-- RECORDS TO PROCESS follows --
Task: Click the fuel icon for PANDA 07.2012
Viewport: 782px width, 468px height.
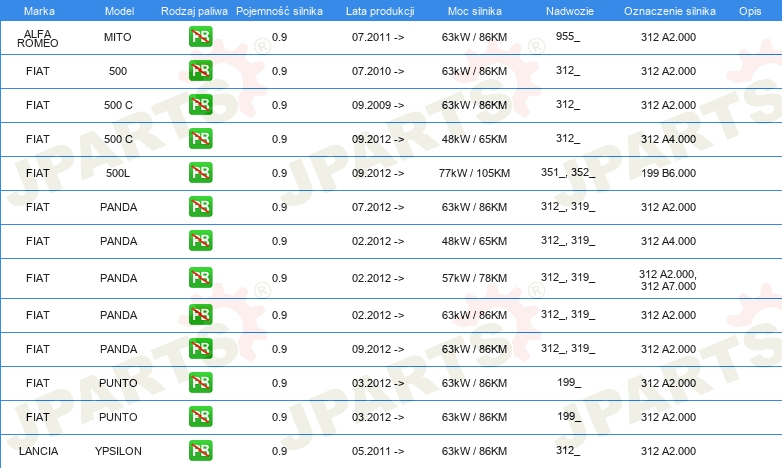Action: coord(200,207)
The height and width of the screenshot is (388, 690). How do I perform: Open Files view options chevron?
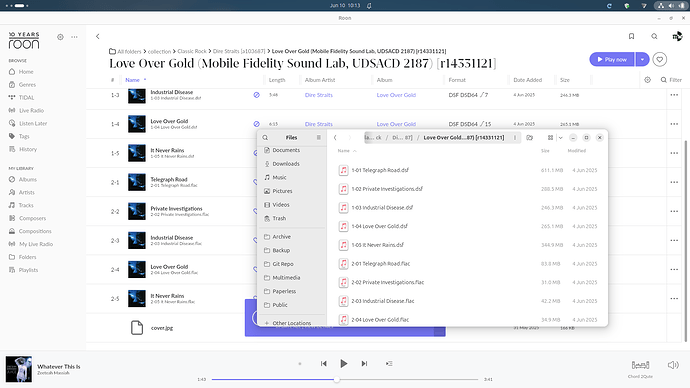560,138
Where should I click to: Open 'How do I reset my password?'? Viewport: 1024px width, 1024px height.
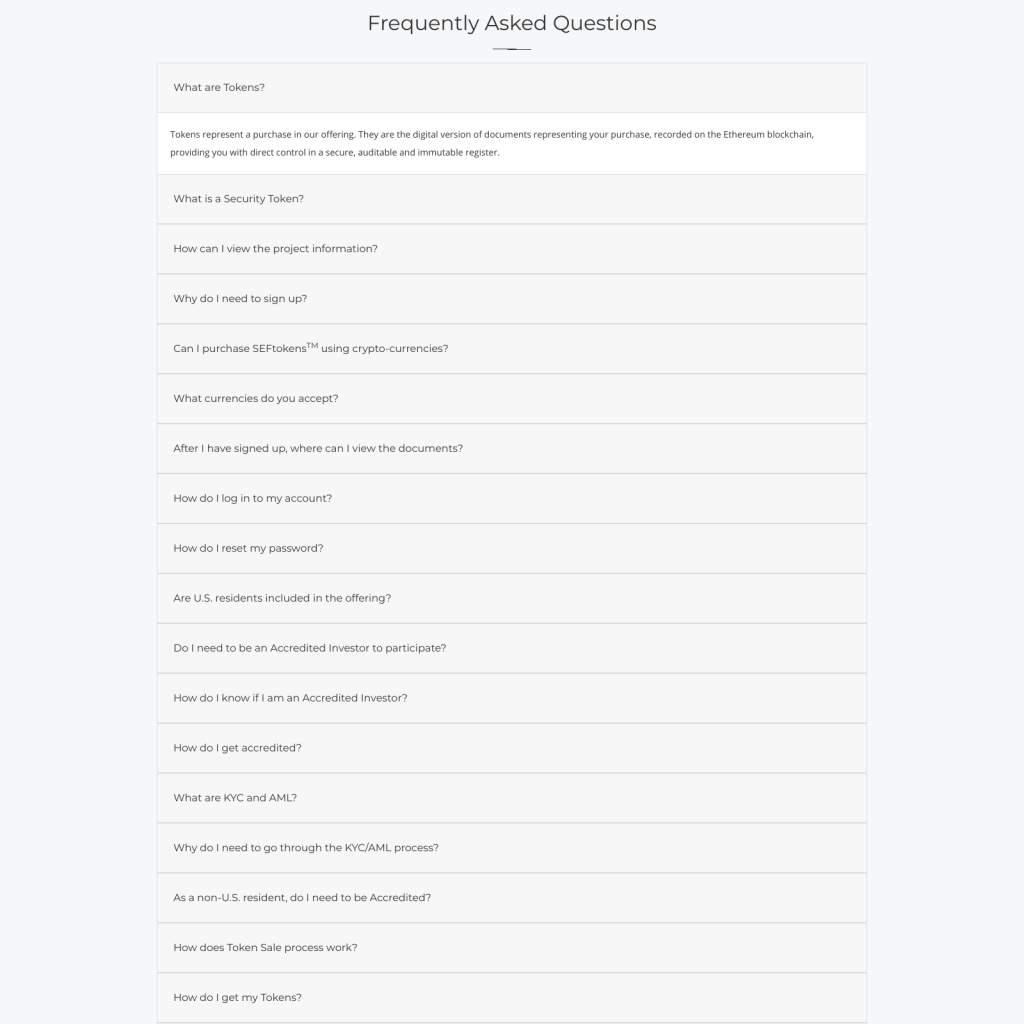[511, 549]
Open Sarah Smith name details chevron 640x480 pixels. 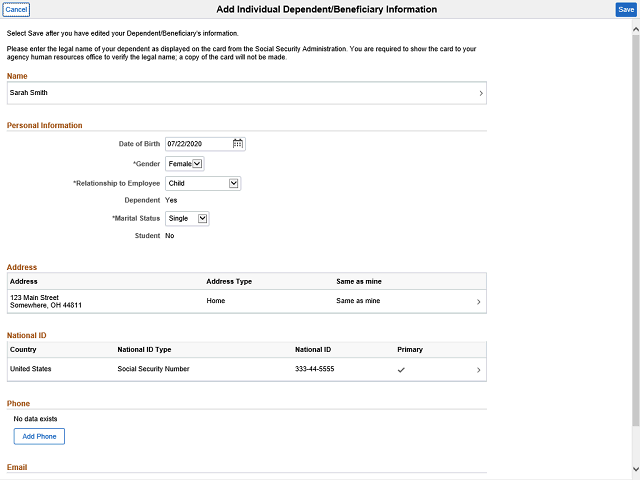[481, 93]
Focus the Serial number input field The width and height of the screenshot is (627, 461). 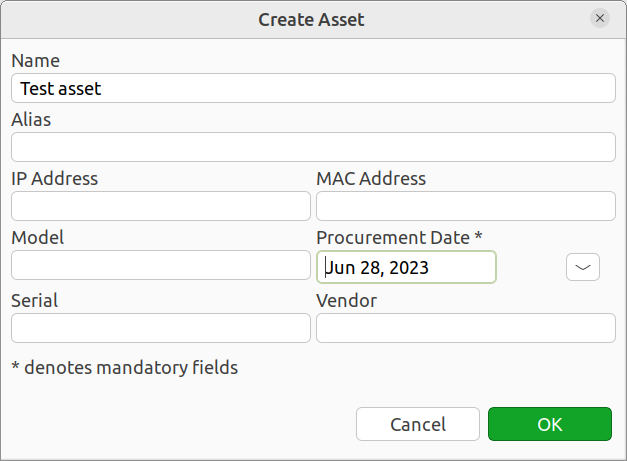pos(161,328)
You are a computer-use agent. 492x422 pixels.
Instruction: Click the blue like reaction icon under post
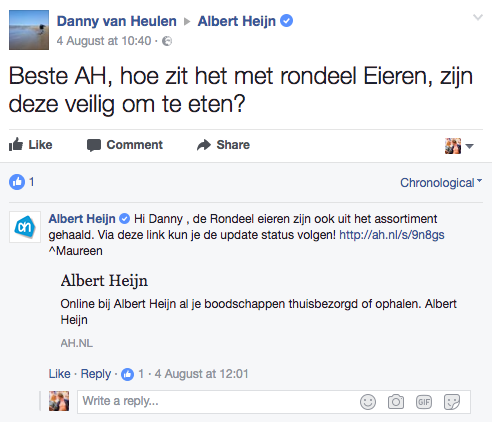tap(17, 182)
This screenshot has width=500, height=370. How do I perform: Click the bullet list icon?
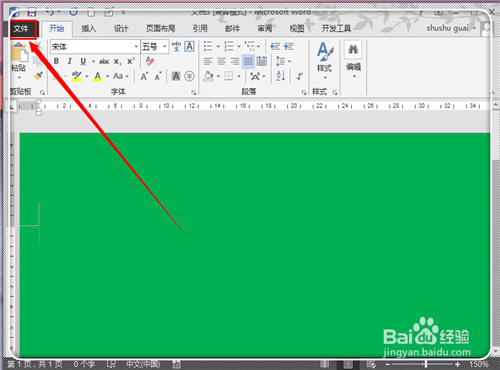click(x=208, y=46)
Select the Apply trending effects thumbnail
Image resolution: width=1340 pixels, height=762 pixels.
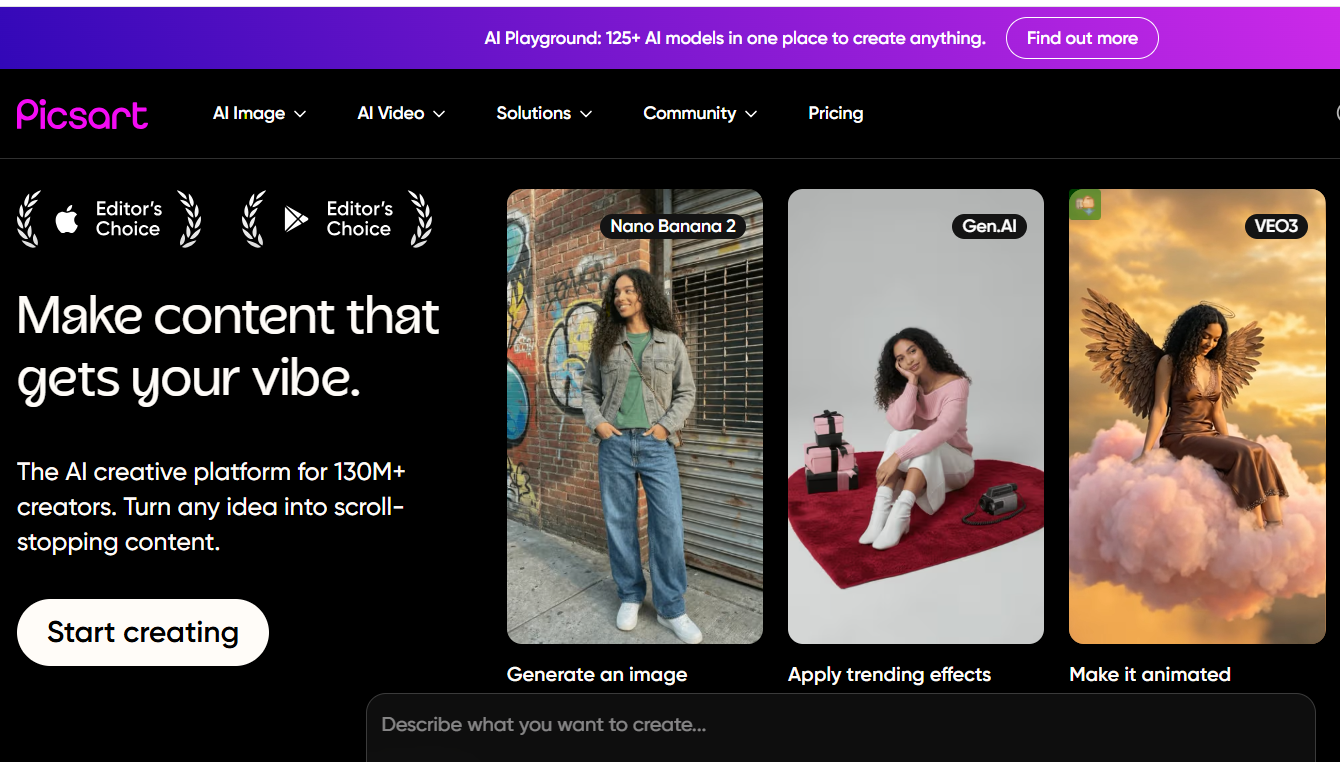tap(915, 416)
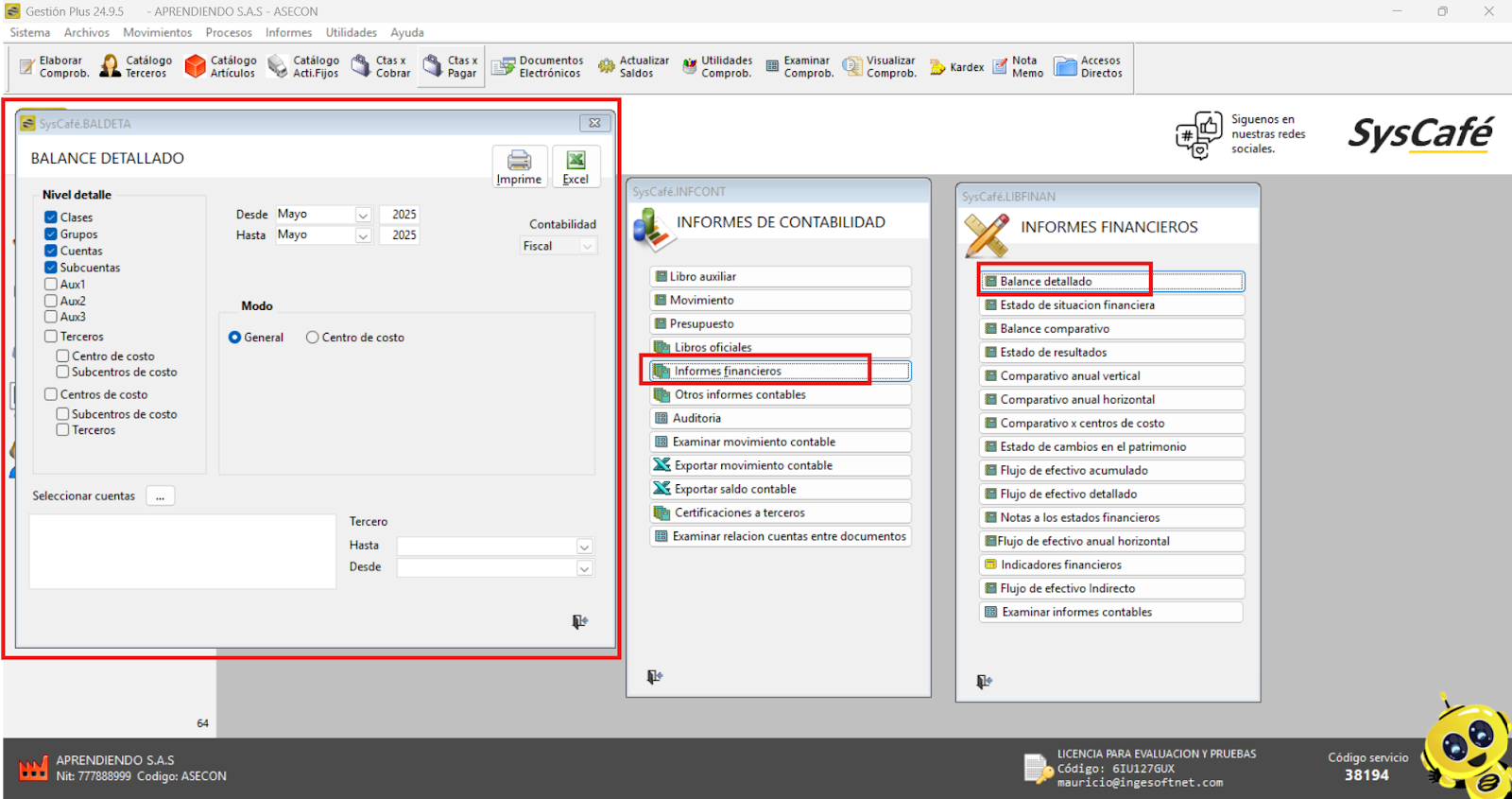Select the Centro de costo mode
The width and height of the screenshot is (1512, 799).
(312, 338)
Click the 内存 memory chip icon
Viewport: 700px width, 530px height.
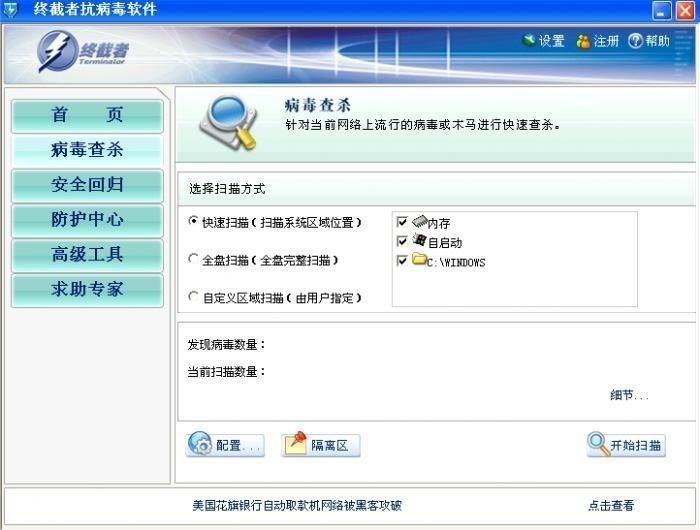coord(420,221)
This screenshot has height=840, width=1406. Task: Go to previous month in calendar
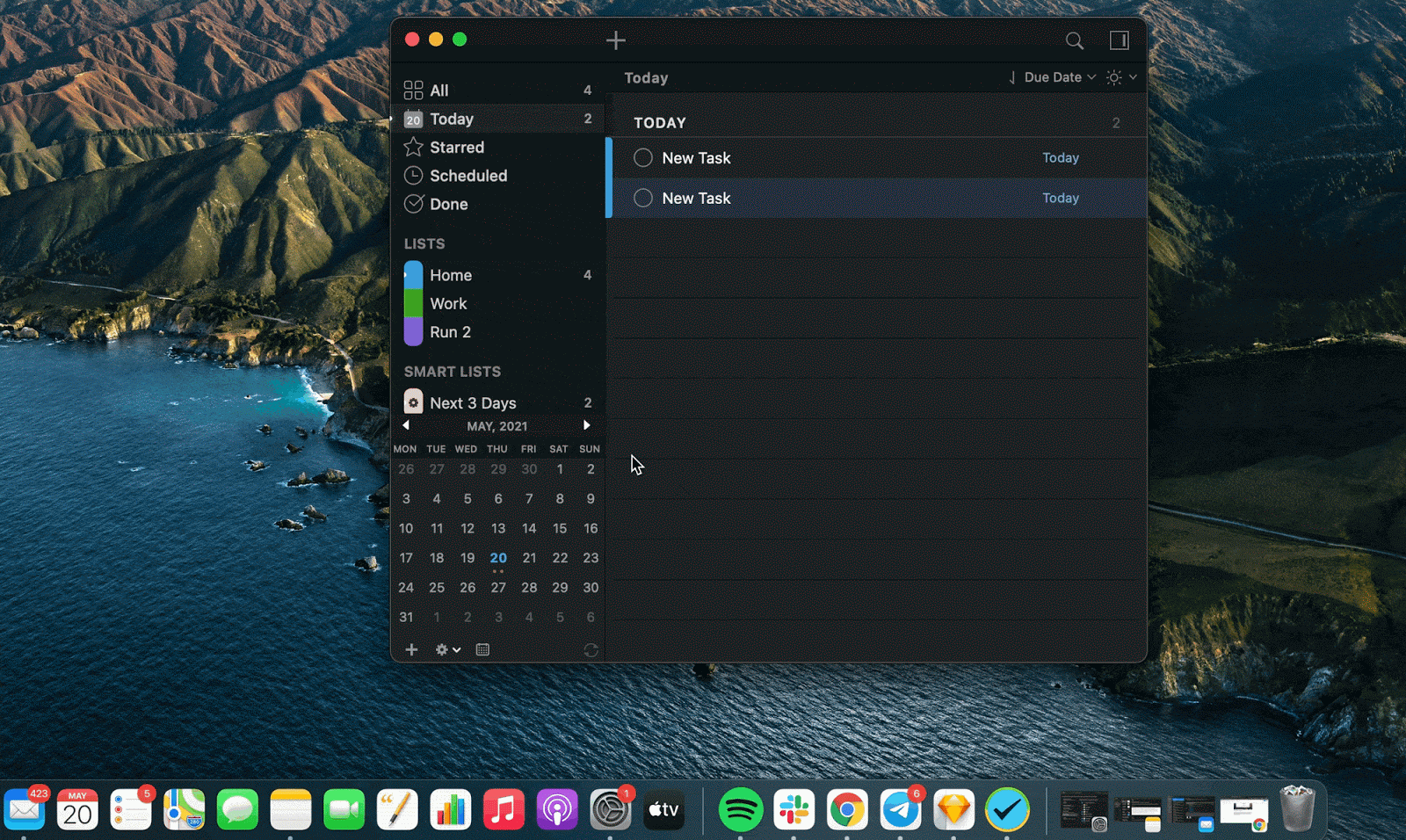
-- RECORDS TO PROCESS concluded --
__PROBLEM DETAILS__
Starting with the line containing "Image resolution: width=1340" and ending with the last line of the records above, write out each line exactly; no pictures.

__YOUR SOLUTION__
Image resolution: width=1340 pixels, height=762 pixels.
tap(915, 416)
Select the Centro de costo mode
The width and height of the screenshot is (1512, 799).
(312, 338)
Click the 内存 memory chip icon
Viewport: 700px width, 530px height.
coord(420,221)
This screenshot has height=840, width=1406. Task: Go to previous month in calendar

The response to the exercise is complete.